More and more spouses who are thinking about divorce, or who are going through the divorce process, are snooping on the other spouse. They’re looking for evidence of adultery, hidden assets, bad parenting, or other information that might give them a leg up in a divorce or custody proceeding.
“Snooping” covers a wide range of activities. For instance, it could include accessing a spouse’s private e-mail or social-networking account, looking in a spouse’s smartphone for suspicious phone numbers or texts, or digging through his or her web search history.
Some spouses have been known to use methods that are more technologically sophisticated. These can include installing key-logging software on a computer that tracks every keystroke a spouse makes, setting up hidden cameras or recorders, attaching a GPS device to a spouse’s car, or even swapping out a spouse’s GPS device with a similar-looking device that transmits pictures of where the car goes and who’s in the passenger seat.
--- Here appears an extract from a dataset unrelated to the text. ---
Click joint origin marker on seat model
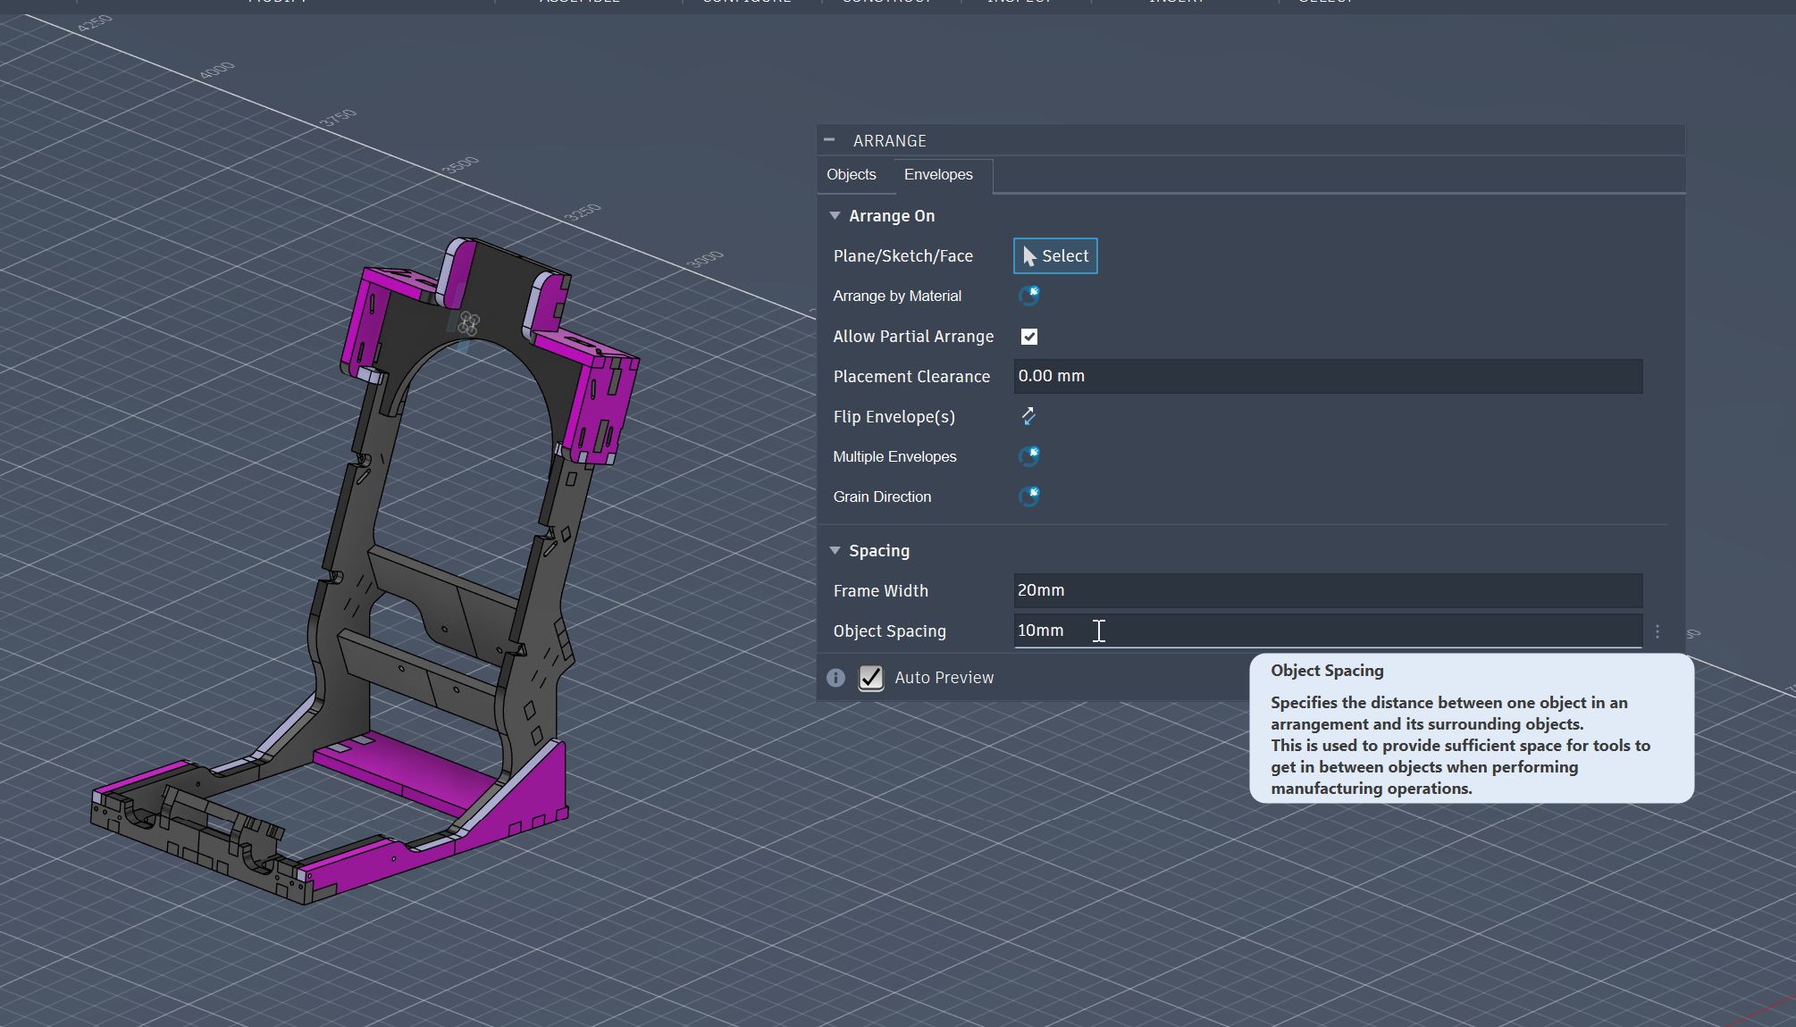 pyautogui.click(x=468, y=323)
You might be tempted to snoop on a spouse or an ex-spouse, but if you are, it’s absolutely critical to talk to a divorce lawyer beforehand. This is because some of these practices could be illegal and get you arrested. In addition, the fact that you uncovered information illegally could cost you credibility in divorce court, and the evidence you came up with might not even be admissible in court if you obtained it through improper means.
If you discuss your concerns and suspicions with your attorney, your attorney may be able to use other methods to obtain the same kind of information without compromising your credibility or your case.
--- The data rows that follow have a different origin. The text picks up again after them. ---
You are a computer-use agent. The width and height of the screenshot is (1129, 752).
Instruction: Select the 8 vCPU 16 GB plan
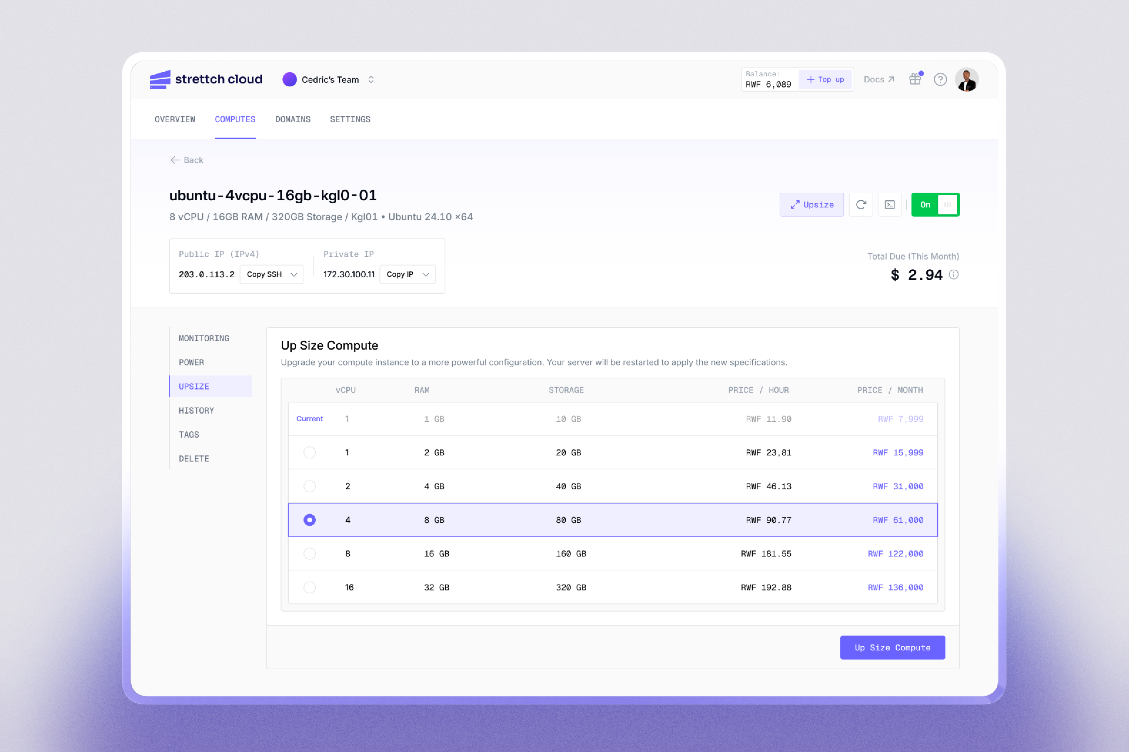[310, 553]
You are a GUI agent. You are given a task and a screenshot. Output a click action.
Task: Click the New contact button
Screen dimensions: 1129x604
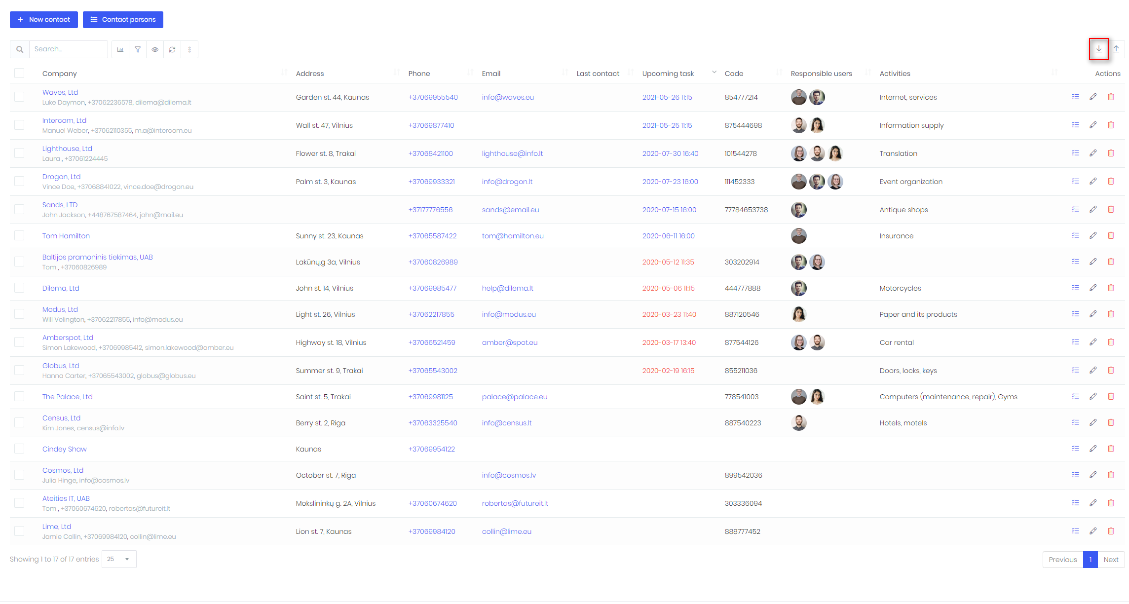click(x=44, y=20)
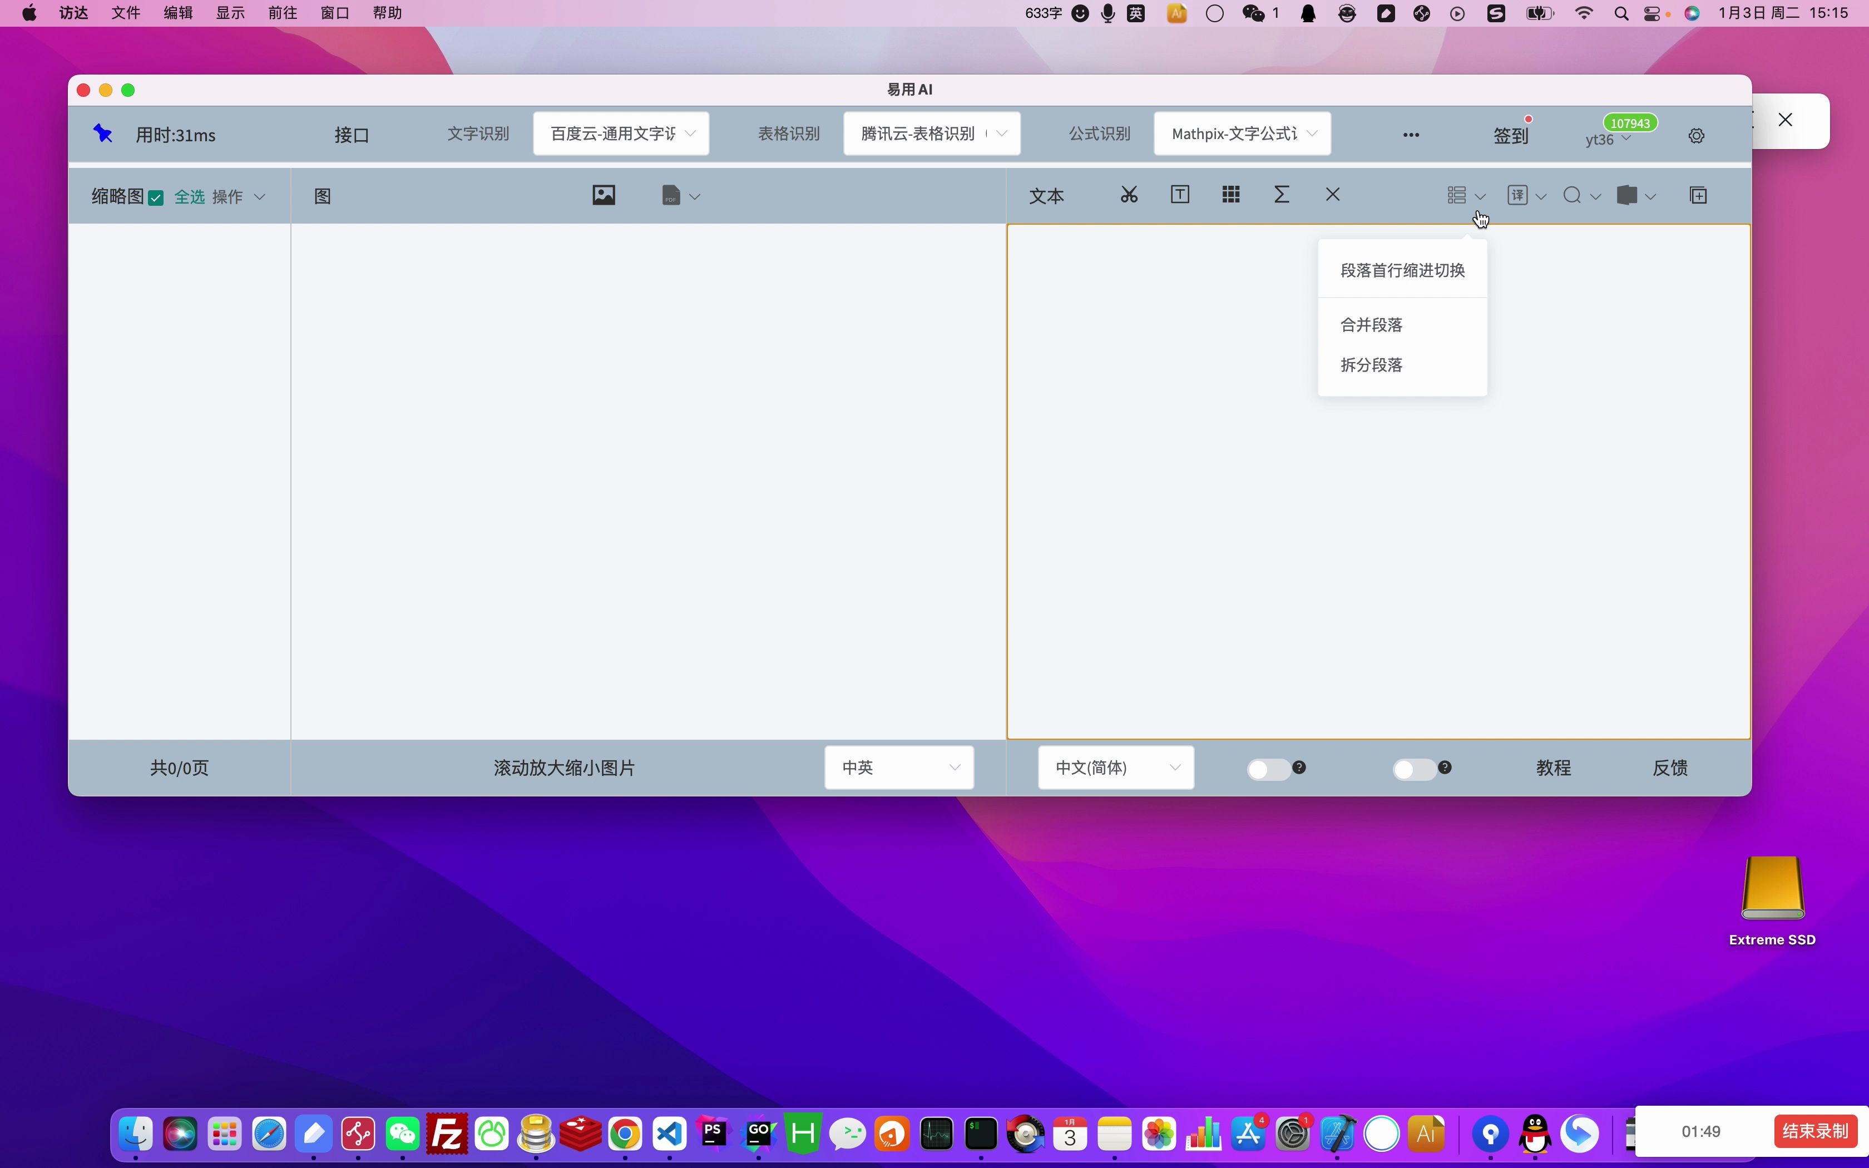Choose 合并段落 from the menu
1869x1168 pixels.
point(1371,325)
So what kinds of snooping are actually allowed?
It’s perfectly legal to do a Google search on a spouse, for example. However, it’s potentially illegal to hack into a spouse’s password-protected smartphone or Facebook page. Although the law varies from place to place and situation to situation, this could constitute a serious violation of someone’s electronic privacy rights.
Installing a GPS device or key-logging software might also get you in trouble – especially if it’s not clear that you have sole legal ownership of the car or the computer.
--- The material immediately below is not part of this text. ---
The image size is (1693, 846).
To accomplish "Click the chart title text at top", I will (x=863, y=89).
Hidden cameras and recording devices can create difficulties, too. They might violate wiretapping and other privacy laws.
For example, a man who was going through a bitter divorce discovered that his wife had sewn a tiny recording device into his son’s blue jeans. Not only were he and his son recorded, but the device picked up conversations with lawyers, therapists, and members of the man’s family. All these people have now filed lawsuits against the man’s ex-wife, accusing her of violating federal laws against secret tape-recording.
In a similar case, a woman who sewed a recording device into her four-year-old daughter’s teddy bear now has to pay a significant damages award, plus attorney fees and costs, for violating her ex-husband’s privacy.
Computer snooping can also get people into serious hot water. For example, a man accessed his estranged wife’s e-mail on a shared computer and discovered that his wife – who’d been married twice before – was cheating on him with her second husband. He not only sought to use the information in his own divorce proceeding, but also printed out the e-mails and gave them to her first husband, with whom she was entangled in a custody dispute.
The man – who claims he “guessed” the password to her Gmail account – was criminally charged and faces up to five years in prison.
If you’re concerned about a spouse’s improper financial, romantic or parenting activities, talk to your divorce attorney. Don’t just take the law into your own hands, or you might wind up on the wrong side of it.